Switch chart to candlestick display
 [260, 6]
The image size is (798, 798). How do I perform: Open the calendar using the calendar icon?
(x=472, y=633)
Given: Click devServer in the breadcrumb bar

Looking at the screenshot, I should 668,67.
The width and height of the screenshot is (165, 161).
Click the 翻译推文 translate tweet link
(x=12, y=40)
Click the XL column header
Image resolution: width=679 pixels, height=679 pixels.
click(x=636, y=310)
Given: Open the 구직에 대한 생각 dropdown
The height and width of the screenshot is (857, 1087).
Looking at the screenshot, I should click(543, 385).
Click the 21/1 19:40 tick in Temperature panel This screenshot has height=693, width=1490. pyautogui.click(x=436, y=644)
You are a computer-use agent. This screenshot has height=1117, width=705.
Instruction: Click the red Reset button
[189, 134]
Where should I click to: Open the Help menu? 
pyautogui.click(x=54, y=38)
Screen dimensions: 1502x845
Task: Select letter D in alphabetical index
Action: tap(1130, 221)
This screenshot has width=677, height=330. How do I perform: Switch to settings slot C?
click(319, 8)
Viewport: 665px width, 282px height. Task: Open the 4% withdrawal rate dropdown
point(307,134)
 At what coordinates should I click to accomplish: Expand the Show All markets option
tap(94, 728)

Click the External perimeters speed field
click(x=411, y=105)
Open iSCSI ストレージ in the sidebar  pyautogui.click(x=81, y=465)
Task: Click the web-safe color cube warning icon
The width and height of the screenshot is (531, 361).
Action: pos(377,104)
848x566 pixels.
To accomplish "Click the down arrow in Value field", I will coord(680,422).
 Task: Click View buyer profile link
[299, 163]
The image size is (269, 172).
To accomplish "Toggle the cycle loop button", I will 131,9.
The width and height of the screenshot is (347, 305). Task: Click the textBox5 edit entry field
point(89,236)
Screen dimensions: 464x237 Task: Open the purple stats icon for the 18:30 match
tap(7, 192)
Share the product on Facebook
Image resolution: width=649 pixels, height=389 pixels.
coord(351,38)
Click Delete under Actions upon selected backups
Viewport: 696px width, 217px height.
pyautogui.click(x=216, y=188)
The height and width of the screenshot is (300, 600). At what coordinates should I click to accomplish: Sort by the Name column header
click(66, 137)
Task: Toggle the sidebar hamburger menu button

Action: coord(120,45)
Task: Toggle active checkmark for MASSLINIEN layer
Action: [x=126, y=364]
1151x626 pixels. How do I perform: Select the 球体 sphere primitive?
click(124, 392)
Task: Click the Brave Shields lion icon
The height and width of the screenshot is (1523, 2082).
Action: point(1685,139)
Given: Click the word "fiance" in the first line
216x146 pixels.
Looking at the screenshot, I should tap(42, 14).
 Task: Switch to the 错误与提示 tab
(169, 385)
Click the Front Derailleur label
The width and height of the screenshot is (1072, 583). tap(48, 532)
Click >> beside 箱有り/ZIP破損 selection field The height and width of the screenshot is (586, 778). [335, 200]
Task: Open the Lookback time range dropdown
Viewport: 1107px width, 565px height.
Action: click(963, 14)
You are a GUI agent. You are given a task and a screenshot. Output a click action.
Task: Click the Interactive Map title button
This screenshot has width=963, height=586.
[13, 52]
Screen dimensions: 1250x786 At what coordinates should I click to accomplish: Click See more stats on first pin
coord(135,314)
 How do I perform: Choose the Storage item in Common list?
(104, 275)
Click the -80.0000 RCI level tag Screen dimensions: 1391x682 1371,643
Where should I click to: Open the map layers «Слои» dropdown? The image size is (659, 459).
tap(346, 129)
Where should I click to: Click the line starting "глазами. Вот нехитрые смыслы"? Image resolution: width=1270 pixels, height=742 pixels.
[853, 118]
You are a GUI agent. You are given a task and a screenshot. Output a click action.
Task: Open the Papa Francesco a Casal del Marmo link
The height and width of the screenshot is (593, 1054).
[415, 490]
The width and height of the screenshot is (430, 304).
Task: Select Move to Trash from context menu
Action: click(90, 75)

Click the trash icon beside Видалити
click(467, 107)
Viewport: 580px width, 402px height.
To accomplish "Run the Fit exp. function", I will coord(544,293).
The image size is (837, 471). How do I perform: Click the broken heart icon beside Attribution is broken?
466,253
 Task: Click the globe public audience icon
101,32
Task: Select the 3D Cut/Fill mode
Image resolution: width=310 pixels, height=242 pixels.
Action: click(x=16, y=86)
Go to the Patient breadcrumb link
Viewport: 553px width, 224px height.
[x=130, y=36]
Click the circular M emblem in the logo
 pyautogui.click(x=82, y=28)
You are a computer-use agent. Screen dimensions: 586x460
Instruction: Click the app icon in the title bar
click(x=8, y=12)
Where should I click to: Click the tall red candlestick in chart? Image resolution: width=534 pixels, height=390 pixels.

**Do this**: Print all of the records above again, line for line, without changing anything.

**Solution**:
Switch chart to candlestick display
 [260, 6]
The image size is (798, 798). How do I perform: Open the calendar using the calendar icon?
(x=472, y=633)
Given: Click devServer in the breadcrumb bar

Looking at the screenshot, I should 668,67.
The width and height of the screenshot is (165, 161).
Click the 翻译推文 translate tweet link
(x=12, y=40)
Click the XL column header
Image resolution: width=679 pixels, height=679 pixels.
click(x=636, y=310)
Given: Open the 구직에 대한 생각 dropdown
The height and width of the screenshot is (857, 1087).
Looking at the screenshot, I should click(543, 385).
Click the 21/1 19:40 tick in Temperature panel This screenshot has height=693, width=1490. pyautogui.click(x=436, y=644)
You are a computer-use agent. This screenshot has height=1117, width=705.
Instruction: Click the red Reset button
[189, 134]
Where should I click to: Open the Help menu? 
pyautogui.click(x=54, y=38)
Screen dimensions: 1502x845
Task: Select letter D in alphabetical index
Action: tap(1130, 221)
This screenshot has width=677, height=330. How do I perform: Switch to settings slot C?
click(319, 8)
Viewport: 665px width, 282px height. Task: Open the 4% withdrawal rate dropdown
point(307,134)
 At what coordinates should I click to accomplish: Expand the Show All markets option
tap(94, 728)

Click the External perimeters speed field
click(x=411, y=105)
Open iSCSI ストレージ in the sidebar  pyautogui.click(x=81, y=465)
Task: Click the web-safe color cube warning icon
The width and height of the screenshot is (531, 361).
Action: pos(377,104)
848x566 pixels.
To accomplish "Click the down arrow in Value field", I will coord(680,422).
 Task: Click View buyer profile link
[299, 163]
The image size is (269, 172).
To accomplish "Toggle the cycle loop button", I will 131,9.
The width and height of the screenshot is (347, 305). Task: Click the textBox5 edit entry field
point(89,236)
Screen dimensions: 464x237 Task: Open the purple stats icon for the 18:30 match
tap(7, 192)
Share the product on Facebook
Image resolution: width=649 pixels, height=389 pixels.
coord(351,38)
Click Delete under Actions upon selected backups
Viewport: 696px width, 217px height.
pyautogui.click(x=216, y=188)
The height and width of the screenshot is (300, 600). At what coordinates should I click to accomplish: Sort by the Name column header
click(66, 137)
Task: Toggle the sidebar hamburger menu button

Action: coord(120,45)
Task: Toggle active checkmark for MASSLINIEN layer
Action: [x=126, y=364]
1151x626 pixels. How do I perform: Select the 球体 sphere primitive?
click(124, 392)
Task: Click the Brave Shields lion icon
The height and width of the screenshot is (1523, 2082).
Action: point(1685,139)
Given: Click the word "fiance" in the first line
216x146 pixels.
Looking at the screenshot, I should tap(42, 14).
 Task: Switch to the 错误与提示 tab
(169, 385)
Click the Front Derailleur label
The width and height of the screenshot is (1072, 583). tap(48, 532)
Click >> beside 箱有り/ZIP破損 selection field The height and width of the screenshot is (586, 778). [335, 200]
Task: Open the Lookback time range dropdown
Viewport: 1107px width, 565px height.
Action: click(963, 14)
You are a GUI agent. You are given a task and a screenshot. Output a click action.
Task: Click the Interactive Map title button
This screenshot has width=963, height=586.
[13, 52]
Screen dimensions: 1250x786 At what coordinates should I click to accomplish: Click See more stats on first pin
coord(135,314)
 How do I perform: Choose the Storage item in Common list?
(104, 275)
Click the -80.0000 RCI level tag Screen dimensions: 1391x682 1371,643
Where should I click to: Open the map layers «Слои» dropdown? The image size is (659, 459).
tap(346, 129)
Where should I click to: Click the line starting "глазами. Вот нехитрые смыслы"? Image resolution: width=1270 pixels, height=742 pixels.
[853, 118]
You are a GUI agent. You are given a task and a screenshot. Output a click action.
Task: Open the Papa Francesco a Casal del Marmo link
The height and width of the screenshot is (593, 1054).
[415, 490]
The width and height of the screenshot is (430, 304).
Task: Select Move to Trash from context menu
Action: click(90, 75)

Click the trash icon beside Видалити
click(467, 107)
Viewport: 580px width, 402px height.
To accomplish "Run the Fit exp. function", I will coord(544,293).
The image size is (837, 471). How do I perform: Click the broken heart icon beside Attribution is broken?
466,253
 Task: Click the globe public audience icon
101,32
Task: Select the 3D Cut/Fill mode
Image resolution: width=310 pixels, height=242 pixels.
Action: click(x=16, y=86)
Go to the Patient breadcrumb link
Viewport: 553px width, 224px height.
[x=130, y=36]
Click the circular M emblem in the logo
 pyautogui.click(x=82, y=28)
You are a computer-use agent. Screen dimensions: 586x460
Instruction: Click the app icon in the title bar
click(x=8, y=12)
Where should I click to: Click the tall red candlestick in chart? Image resolution: width=534 pixels, height=390 pixels.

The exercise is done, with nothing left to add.